Dorset authorities join forces to tackle illegal fly-tipping

A NEW partnership that brings together key enforcement authorities, representative bodies and conservation groups, is leading operations to tackle fly-tipping and waste crime in Dorset with the launch of the SCRAP fly-tipping campaign.

Targeting illegal waste carriers who dump, burn or bury waste for money, the campaign will help householders, businesses and landowners understand their duty of care when it comes to waste.

Between April 2020 and January 2021 there were 1,501 incidents of fly-tipping reported to Dorset Council – costing £60,840 to clear up.

This is just the tip of the iceberg as many fly-tipping incidents take place on private land and are not reported.

Nonetheless, they still have clean-up costs for the landowner and all fly-tipping damages our environment and sense of well-being.

Dorset Police and Crime Commissioner, David Sidwick, said: “Fly-tipping and other types of waste crime are a blight on our neighbourhoods, communities and environment.

“Having met with a number of residents across Dorset to discuss their experience of this issue, it is important that we continue to address their concerns.

“Only by eliminating the source of business for waste criminals can we truly tackle the problem. By making sure we all know how to legally and safely dispose of our waste we can drive illegal operators out of business.

“With good education goes strong enforcement and the multi-agency approach of the SCRAP campaign will continue to enable the Dorset Police, BCP Council, Dorset Council and the Environment Agency to work effectively to target known and suspected offenders working in the waste sector.

“We must not sit back and wait for waste crime to occur; we must use every enforcement power available to proactively root out illegal operators and stop their trade.”

The campaign is based around the SCRAP code, which tells people how to follow their duty of care when they have got waste to get rid of.

  • Suspect all waste carriers until they have provided their licence
  • Check their licence details on the public register for waste carriers
  • Refuse unexpected offers to take your waste away
  • Ask how your rubbish will be disposed of
  • Paperwork – get an invoice or receipt for the waste they’re taking, including their contact details.

Any legitimate waste carrier will be able to tell you where they’re taking your waste, what will happen to it and to give you a receipt including their contact details.

Cllr Jill Haynes, Dorset Council’s portfolio holder for Customer and Community Services, said: “If you produce waste, at home or from a business, you have a responsibility to ensure it is disposed of legally and safely. This means making sure anyone who is handling your waste is licensed to do so.

“It is vital that you take steps to check that your rubbish will be disposed of correctly and that you are confident you know where it will end up.

“Be especially wary of ‘Man in a Van’ services promoted online via social media – if they end up fly-tipping your waste, you run the risk of a fine or even legal action.

“There are no excuses for fly-tipping. It’s unsightly and both damaging and dangerous to the environment.

“We all have a part to play in stopping this anti-social behaviour and with both the public and agencies working together, we can make a positive impact.”
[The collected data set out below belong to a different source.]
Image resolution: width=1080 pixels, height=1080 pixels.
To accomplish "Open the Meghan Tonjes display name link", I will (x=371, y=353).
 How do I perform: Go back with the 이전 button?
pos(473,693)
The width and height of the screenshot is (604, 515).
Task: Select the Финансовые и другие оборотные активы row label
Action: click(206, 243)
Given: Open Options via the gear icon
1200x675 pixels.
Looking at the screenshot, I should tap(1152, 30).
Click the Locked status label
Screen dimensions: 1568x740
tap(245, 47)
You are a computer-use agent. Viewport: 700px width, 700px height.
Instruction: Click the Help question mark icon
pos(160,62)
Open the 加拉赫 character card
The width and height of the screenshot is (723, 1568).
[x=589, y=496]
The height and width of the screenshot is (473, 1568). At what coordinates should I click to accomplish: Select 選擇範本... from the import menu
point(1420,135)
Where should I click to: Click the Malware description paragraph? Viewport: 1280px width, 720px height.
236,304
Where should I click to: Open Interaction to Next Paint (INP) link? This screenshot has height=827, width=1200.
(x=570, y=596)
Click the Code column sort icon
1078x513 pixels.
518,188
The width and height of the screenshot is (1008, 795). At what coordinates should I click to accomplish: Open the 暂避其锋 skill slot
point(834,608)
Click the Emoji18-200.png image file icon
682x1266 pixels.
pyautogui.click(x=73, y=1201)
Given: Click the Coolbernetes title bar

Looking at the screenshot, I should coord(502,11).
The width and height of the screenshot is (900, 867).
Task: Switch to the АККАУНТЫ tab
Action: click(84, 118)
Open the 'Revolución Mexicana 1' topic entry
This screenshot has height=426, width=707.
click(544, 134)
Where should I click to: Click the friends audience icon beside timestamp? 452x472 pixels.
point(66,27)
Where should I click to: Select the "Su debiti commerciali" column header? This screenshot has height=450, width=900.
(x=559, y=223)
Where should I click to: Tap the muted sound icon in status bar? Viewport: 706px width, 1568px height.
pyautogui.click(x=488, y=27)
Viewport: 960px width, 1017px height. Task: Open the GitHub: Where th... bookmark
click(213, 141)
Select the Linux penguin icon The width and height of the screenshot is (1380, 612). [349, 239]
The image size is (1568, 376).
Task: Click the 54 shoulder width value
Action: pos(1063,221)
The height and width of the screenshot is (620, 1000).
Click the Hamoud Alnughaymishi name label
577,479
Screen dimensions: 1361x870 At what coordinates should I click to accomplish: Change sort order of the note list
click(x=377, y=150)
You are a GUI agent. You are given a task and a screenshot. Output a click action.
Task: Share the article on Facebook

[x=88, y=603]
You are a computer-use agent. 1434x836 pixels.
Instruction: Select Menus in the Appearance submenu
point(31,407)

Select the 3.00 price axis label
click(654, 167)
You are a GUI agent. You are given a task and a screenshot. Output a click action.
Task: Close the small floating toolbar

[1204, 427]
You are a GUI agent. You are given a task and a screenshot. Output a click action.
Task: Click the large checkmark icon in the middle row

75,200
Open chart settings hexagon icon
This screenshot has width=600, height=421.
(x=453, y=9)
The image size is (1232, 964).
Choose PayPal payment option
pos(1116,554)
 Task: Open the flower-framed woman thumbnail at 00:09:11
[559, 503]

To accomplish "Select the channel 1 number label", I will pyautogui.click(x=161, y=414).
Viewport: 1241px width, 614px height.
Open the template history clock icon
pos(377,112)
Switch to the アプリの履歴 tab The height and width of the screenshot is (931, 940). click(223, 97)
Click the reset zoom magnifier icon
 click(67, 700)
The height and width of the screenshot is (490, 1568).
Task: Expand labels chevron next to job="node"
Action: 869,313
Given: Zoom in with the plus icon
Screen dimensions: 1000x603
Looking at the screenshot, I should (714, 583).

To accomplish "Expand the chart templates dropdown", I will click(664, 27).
Waste criminals take advantage of people who are unaware of their duty of care, undercutting legitimate businesses by disposing of waste at cheap prices. These prices are cheap because the waste is being dumped, buried or burnt at little or no cost.

It’s not just householders or businesses who suffer at the hands of waste criminals; farmers and other landowners are also vulnerable.

The campaign will work with the National Farmers Union and Countryside Landowners Association to provide guidance on how to protect themselves from waste crime and boost the intelligence collected by enforcement agencies.

Talking about the campaign, Ed Troughton from the Environment Agency said: “The most important message here is that we all have a part to play.

“We recognise that there are different reasons why someone may end up using an unlicensed waste carrier, but we want to make sure that when people have rubbish to get rid of, they have the right information to help them make a good choice and avoid having their rubbish illegally dumped or burnt.

“We are urging people to always follow the SCRAP code if they have waste to get rid of, but also to check what other options there are for disposing of unwanted items that could be reused or recycled.”